Drones use a ground-based controller, that communicates with the drone (either through remote control, a human operator or a computer-based operator). What makes them impressive is their wireless and low power nature; Apart from those larger military drones which would use a regular plane engine, drones are battery powered. It is an area of technology being developed and finessed every day. There are different companies trying to improve this technology and add unique elements to it.
One example is the company DJI’s new drones. They have various models, each boasting certain technological skills. One such model is the ‘Spark Mini’ which uses a visual processing unit that enables 3D mapping, object detection, and other such visual aspects. Amazingly rendering the drone with both spatial and contextual awareness. Video-wise, the cameras are also able to capture video in 1080p quality and pictures of 12 megapixels. https://www.dji.com/products/spark?site=brandsite&from=landing_page
Another model by the same company, this one called the Mavic Pro Platinum, flies fairly quietly, eradicating one of the main complaints of drones (their loud buzzing).
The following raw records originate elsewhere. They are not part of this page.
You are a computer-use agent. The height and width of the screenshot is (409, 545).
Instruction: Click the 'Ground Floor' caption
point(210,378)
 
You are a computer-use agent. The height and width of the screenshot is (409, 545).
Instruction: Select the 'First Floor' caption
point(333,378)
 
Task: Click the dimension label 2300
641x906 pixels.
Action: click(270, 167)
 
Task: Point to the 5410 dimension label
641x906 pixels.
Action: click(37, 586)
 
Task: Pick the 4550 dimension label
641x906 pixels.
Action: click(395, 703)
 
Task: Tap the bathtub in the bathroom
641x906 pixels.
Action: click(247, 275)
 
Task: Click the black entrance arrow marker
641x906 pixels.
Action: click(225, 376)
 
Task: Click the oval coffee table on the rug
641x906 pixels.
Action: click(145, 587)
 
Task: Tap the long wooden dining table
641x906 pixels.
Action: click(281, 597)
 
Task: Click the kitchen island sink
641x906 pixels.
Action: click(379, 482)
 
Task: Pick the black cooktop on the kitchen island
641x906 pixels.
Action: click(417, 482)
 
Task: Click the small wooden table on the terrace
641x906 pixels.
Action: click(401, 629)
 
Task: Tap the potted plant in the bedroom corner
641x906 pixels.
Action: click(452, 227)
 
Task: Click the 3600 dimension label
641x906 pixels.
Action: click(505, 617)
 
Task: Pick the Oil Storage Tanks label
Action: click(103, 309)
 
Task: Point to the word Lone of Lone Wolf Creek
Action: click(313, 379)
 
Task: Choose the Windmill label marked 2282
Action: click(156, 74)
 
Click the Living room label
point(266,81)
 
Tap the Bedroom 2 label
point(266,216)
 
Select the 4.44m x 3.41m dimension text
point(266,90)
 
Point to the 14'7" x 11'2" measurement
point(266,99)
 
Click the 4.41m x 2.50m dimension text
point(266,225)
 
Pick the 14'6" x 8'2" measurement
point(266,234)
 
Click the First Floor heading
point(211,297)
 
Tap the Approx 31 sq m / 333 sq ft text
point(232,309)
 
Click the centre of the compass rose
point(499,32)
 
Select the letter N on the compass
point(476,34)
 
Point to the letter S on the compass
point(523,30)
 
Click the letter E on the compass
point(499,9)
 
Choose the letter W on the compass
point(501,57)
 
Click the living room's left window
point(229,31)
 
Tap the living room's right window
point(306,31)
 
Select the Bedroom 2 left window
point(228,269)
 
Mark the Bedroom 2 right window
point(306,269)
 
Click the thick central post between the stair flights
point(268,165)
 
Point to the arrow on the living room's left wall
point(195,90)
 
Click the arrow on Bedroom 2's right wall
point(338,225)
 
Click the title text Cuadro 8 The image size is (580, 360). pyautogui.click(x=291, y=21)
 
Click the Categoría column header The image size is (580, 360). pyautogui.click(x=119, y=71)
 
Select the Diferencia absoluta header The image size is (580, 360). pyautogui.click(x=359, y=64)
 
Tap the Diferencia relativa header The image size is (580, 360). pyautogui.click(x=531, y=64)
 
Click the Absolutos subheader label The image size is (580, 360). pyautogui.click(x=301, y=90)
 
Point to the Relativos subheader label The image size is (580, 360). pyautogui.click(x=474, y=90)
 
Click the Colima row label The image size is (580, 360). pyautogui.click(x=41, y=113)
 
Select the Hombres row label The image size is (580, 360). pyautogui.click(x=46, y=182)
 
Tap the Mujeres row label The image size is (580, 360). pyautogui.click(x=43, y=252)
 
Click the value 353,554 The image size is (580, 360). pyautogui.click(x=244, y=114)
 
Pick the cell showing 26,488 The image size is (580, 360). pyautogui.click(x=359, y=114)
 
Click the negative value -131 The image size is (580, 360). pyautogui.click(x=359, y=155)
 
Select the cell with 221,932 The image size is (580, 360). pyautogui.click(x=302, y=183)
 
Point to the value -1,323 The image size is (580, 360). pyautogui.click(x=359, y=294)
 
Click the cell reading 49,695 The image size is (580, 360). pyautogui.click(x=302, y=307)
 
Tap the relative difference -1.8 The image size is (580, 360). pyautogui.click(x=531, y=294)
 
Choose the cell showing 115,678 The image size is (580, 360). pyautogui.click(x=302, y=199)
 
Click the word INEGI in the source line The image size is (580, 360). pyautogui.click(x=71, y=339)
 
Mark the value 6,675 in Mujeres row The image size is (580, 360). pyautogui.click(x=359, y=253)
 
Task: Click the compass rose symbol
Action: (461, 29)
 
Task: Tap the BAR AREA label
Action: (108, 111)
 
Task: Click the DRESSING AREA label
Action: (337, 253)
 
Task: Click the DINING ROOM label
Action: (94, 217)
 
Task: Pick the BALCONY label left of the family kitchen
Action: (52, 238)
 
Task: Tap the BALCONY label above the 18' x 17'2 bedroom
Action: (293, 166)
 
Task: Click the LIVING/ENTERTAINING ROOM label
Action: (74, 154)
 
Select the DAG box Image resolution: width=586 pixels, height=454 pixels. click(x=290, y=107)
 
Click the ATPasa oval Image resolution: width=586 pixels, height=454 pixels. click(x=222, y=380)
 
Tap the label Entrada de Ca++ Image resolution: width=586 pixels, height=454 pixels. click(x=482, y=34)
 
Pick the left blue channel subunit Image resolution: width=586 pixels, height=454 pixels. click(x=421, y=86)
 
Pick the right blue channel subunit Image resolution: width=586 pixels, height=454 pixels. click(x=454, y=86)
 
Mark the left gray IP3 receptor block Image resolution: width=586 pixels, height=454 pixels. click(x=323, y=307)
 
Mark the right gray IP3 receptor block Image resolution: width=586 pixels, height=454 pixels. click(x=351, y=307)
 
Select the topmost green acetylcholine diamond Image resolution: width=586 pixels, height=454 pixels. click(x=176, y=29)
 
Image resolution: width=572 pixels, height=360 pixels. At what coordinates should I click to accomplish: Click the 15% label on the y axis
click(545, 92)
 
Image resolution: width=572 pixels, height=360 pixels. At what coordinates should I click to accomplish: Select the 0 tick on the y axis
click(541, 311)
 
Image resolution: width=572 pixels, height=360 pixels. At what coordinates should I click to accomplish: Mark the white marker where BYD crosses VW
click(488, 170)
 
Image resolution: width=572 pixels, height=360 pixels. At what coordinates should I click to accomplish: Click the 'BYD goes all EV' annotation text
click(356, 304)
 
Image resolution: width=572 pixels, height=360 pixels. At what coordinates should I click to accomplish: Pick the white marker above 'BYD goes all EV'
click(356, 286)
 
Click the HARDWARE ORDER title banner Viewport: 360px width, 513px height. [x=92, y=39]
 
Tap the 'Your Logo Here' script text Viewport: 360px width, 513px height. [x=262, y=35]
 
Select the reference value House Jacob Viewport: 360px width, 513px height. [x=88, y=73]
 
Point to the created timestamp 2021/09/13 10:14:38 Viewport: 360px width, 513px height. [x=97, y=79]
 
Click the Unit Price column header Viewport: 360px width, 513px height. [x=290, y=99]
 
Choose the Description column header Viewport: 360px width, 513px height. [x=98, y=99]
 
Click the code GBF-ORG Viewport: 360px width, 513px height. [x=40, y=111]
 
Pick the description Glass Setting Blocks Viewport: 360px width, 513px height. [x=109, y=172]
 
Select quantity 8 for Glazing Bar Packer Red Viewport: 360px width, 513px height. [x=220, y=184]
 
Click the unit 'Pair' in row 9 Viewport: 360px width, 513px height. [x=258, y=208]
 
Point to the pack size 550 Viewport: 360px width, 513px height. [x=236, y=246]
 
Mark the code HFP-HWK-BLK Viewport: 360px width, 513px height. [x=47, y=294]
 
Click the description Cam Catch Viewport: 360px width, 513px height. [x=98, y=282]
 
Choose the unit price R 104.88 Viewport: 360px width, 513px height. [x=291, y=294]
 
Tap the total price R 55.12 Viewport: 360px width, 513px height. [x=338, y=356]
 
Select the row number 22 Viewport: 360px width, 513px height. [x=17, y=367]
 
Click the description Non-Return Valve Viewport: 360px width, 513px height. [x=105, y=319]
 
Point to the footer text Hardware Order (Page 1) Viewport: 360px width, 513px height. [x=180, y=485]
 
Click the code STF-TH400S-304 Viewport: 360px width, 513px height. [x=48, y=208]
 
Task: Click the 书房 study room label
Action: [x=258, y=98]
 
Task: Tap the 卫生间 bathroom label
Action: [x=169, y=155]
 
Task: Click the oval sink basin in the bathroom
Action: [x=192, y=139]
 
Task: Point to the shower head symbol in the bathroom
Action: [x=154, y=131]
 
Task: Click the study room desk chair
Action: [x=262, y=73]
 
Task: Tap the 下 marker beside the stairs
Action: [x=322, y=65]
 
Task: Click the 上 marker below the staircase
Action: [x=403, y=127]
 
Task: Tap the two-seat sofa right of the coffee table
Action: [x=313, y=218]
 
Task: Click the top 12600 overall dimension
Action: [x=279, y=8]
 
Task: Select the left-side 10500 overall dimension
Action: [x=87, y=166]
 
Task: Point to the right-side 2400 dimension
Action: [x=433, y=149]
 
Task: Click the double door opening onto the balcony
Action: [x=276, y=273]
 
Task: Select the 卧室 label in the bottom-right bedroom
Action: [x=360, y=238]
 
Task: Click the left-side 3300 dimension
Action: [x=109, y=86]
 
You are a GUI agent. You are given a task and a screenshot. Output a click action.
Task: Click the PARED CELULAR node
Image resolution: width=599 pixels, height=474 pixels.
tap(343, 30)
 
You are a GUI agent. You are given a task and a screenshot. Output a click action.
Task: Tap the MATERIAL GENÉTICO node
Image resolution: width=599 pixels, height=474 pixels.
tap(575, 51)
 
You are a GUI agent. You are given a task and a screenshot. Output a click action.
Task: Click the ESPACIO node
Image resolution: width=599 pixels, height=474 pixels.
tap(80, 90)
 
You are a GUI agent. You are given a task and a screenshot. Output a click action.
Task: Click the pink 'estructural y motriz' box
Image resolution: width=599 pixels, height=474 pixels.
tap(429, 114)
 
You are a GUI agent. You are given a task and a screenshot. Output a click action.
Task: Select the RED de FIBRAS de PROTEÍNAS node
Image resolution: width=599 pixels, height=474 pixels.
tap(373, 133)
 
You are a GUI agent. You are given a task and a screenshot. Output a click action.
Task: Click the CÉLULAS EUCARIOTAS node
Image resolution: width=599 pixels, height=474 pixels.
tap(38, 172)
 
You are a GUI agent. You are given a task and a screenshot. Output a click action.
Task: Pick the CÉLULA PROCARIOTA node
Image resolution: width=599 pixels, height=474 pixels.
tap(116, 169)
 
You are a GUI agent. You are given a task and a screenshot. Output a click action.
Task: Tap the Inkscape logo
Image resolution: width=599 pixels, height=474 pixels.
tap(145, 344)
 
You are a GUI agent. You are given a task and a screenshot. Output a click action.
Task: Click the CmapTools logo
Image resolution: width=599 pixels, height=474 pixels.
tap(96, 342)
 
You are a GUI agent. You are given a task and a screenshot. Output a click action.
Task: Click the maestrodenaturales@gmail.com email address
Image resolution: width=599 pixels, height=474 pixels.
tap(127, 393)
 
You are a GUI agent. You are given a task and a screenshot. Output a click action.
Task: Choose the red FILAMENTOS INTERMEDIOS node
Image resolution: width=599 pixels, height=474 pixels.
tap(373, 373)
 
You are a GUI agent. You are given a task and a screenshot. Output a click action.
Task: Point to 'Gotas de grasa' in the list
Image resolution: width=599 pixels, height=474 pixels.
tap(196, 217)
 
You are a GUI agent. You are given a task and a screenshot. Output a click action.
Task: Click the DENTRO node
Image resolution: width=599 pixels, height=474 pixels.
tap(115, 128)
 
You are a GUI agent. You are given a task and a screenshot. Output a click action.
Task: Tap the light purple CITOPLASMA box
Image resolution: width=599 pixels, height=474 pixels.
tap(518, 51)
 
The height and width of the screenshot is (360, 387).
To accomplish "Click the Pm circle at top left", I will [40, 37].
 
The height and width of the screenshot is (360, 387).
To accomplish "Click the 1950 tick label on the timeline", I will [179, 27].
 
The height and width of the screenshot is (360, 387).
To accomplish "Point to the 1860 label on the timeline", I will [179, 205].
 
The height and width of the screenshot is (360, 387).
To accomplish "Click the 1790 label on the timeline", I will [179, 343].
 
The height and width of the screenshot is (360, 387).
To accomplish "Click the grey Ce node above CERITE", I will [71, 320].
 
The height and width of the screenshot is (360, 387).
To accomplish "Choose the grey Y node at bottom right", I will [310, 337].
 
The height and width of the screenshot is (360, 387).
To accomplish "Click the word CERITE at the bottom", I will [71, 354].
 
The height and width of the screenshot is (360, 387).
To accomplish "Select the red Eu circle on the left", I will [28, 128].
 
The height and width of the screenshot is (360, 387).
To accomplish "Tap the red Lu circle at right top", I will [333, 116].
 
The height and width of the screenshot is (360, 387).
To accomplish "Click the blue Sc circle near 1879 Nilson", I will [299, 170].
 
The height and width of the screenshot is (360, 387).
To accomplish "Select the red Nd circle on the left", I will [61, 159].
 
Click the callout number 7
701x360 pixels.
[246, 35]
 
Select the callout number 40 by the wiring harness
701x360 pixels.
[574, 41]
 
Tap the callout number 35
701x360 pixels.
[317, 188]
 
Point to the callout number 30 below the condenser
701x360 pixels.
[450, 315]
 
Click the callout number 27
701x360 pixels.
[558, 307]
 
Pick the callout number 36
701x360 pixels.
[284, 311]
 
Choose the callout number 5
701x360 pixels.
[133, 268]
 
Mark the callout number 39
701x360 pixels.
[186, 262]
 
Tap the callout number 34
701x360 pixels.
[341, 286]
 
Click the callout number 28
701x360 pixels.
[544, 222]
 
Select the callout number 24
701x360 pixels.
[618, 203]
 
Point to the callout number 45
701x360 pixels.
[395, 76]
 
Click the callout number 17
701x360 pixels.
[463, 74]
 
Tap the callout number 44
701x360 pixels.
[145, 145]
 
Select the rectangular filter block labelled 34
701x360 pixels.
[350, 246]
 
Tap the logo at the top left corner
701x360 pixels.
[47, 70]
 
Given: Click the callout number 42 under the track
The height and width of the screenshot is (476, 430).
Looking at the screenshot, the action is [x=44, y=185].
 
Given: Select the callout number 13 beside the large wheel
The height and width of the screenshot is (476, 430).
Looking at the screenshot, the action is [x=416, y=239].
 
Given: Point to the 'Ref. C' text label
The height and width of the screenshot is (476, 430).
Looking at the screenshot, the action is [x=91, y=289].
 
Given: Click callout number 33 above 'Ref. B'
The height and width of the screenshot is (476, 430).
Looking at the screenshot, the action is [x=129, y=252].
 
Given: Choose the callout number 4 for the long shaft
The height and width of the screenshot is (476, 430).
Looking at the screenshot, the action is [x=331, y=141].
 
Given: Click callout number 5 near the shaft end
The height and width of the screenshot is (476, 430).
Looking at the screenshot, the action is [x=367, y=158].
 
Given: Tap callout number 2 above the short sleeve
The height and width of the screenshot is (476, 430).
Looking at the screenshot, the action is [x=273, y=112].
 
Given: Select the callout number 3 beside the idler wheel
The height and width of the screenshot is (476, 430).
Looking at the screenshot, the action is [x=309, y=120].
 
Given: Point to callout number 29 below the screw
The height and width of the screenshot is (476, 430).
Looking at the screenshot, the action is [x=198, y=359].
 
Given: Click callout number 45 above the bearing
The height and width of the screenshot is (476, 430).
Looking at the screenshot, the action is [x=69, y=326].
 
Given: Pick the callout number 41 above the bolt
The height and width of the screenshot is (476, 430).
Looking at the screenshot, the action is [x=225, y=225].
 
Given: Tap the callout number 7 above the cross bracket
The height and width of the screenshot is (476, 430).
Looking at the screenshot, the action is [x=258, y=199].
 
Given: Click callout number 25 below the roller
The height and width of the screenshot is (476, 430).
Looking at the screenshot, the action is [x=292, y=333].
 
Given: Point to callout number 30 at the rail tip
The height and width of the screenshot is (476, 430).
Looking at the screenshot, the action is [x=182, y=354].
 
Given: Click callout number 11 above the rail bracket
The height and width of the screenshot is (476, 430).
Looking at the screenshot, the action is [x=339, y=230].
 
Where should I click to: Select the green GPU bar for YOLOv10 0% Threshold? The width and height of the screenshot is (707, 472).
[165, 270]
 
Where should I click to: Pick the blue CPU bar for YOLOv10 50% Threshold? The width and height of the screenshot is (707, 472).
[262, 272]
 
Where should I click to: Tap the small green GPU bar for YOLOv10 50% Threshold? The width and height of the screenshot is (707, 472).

This is just two examples of the leaps and bounds the drone industry is taking currently. https://www.dji.com/mavic-pro-platinum
Initially used for (as mentioned, often military) tasks considered too “dull, dirty, and dangerous” for humans states Brian Tice in Airpower Journal. Whilst in wars, it is a more ethical way to carry out surveillance without sending real people into dangerous situations, as we can see, the use of them now, however, is far more diversified; being used for scientific, policing, surveillance or recreational reasons with the list not ending there.
In the everyday marketplace, anyone can buy a drone from as low as around twenty pounds to up in the thousands, depending on the retailer and quality. Another new idea is Amazon Prime Air, whereby a drone will deliver a package within 30 minutes. So we can see drones being utilised in so many areas of modern life. Whether it is for fun, business, or for a different reason, drones are becoming a piece of technology embedded in mainstream knowledge and usage. When many films about the future show a mass of flying vehicles, perhaps that ‘future’ is not so far off.